DIRECTIONS: Reproduce the whole of the data exactly.

AVAILABLE DATA:
::::::

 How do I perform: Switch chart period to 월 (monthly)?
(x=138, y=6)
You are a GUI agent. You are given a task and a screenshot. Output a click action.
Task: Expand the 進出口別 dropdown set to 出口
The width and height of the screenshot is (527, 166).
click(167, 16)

::::::

EXERCISE OUTPUT:
 How do I perform: Switch chart period to 월 (monthly)?
(x=138, y=6)
You are a GUI agent. You are given a task and a screenshot. Output a click action.
Task: Expand the 進出口別 dropdown set to 出口
The width and height of the screenshot is (527, 166).
click(167, 16)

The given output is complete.